Description of the task: Write exactly, with no line omitted or added, the span beginning at the line that holds "Viewport: 1920px width, 1080px height." and ending at the last line of the records.

Recorded data:
****
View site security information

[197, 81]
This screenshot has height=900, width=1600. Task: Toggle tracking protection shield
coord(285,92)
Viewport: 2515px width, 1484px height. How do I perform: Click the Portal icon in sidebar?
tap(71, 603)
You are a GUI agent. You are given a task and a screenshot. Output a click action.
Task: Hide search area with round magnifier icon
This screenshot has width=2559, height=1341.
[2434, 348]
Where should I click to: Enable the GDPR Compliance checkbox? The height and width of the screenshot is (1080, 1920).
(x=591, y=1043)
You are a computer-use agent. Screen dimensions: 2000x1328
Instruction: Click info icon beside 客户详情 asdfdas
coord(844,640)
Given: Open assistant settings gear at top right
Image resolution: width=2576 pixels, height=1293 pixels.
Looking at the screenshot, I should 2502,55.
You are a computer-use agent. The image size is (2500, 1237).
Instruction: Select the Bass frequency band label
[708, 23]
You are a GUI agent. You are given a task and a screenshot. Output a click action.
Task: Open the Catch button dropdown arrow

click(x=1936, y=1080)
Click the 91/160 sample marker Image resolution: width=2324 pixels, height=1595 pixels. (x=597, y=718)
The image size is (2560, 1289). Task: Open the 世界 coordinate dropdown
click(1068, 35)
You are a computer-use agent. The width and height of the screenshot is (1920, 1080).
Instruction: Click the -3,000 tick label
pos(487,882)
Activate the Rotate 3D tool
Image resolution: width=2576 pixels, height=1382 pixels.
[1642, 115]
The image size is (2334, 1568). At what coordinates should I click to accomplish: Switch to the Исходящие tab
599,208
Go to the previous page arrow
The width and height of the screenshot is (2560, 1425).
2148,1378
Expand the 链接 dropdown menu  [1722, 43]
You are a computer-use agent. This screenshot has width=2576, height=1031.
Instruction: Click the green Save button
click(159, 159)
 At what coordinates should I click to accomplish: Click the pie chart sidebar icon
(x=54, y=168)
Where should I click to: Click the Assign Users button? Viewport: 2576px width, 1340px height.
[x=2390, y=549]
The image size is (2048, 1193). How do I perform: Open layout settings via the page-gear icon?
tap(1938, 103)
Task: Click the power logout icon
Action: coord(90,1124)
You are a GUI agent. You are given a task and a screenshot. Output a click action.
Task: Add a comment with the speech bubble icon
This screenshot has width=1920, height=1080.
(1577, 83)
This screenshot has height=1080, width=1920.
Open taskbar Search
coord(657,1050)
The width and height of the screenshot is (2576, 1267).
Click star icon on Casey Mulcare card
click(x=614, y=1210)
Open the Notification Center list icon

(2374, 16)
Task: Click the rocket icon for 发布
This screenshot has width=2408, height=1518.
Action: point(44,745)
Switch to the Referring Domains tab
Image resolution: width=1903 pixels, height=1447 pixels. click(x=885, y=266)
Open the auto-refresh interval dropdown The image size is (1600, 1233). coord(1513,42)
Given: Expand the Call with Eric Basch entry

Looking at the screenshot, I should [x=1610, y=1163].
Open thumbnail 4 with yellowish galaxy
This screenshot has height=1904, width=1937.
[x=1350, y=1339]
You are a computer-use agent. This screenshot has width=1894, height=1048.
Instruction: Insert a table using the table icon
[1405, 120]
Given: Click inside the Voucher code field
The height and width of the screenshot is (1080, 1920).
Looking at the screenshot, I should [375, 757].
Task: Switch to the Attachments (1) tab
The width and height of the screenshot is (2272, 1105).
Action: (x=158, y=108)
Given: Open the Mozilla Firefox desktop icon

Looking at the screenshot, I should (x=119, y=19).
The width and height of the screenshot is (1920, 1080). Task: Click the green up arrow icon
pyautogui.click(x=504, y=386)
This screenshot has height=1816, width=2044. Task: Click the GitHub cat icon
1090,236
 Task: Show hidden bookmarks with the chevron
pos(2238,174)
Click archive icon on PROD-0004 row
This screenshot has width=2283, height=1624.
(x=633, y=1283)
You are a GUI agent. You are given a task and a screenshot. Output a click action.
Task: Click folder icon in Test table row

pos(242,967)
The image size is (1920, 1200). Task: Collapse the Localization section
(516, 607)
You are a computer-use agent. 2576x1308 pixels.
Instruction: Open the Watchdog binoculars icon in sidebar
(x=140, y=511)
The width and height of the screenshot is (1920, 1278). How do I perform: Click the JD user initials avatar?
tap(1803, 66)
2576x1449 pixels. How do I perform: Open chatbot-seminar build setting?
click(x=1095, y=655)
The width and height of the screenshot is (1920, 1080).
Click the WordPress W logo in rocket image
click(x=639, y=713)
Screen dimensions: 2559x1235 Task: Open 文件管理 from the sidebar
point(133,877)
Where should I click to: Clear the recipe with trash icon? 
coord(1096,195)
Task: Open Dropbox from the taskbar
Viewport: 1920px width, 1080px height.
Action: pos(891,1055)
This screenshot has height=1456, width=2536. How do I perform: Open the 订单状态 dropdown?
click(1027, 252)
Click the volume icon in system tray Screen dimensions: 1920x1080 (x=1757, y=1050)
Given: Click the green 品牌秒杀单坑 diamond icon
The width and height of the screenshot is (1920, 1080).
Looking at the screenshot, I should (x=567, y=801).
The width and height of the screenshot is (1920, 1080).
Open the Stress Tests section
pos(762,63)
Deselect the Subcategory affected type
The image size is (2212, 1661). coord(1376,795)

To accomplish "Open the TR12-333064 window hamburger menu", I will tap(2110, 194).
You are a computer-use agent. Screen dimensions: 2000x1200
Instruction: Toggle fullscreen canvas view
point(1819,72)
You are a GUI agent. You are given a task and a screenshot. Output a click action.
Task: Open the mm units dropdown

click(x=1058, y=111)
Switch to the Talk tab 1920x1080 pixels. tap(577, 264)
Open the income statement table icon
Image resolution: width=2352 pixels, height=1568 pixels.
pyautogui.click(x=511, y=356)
****
Answer section:
Viewport: 1920px width, 1080px height.
Action: pos(891,1055)
This screenshot has height=1456, width=2536. How do I perform: Open the 订单状态 dropdown?
click(1027, 252)
Click the volume icon in system tray Screen dimensions: 1920x1080 (x=1757, y=1050)
Given: Click the green 品牌秒杀单坑 diamond icon
The width and height of the screenshot is (1920, 1080).
Looking at the screenshot, I should (x=567, y=801).
The width and height of the screenshot is (1920, 1080).
Open the Stress Tests section
pos(762,63)
Deselect the Subcategory affected type
The image size is (2212, 1661). coord(1376,795)

To accomplish "Open the TR12-333064 window hamburger menu", I will tap(2110, 194).
You are a computer-use agent. Screen dimensions: 2000x1200
Instruction: Toggle fullscreen canvas view
point(1819,72)
You are a GUI agent. You are given a task and a screenshot. Output a click action.
Task: Open the mm units dropdown

click(x=1058, y=111)
Switch to the Talk tab 1920x1080 pixels. tap(577, 264)
Open the income statement table icon
Image resolution: width=2352 pixels, height=1568 pixels.
pyautogui.click(x=511, y=356)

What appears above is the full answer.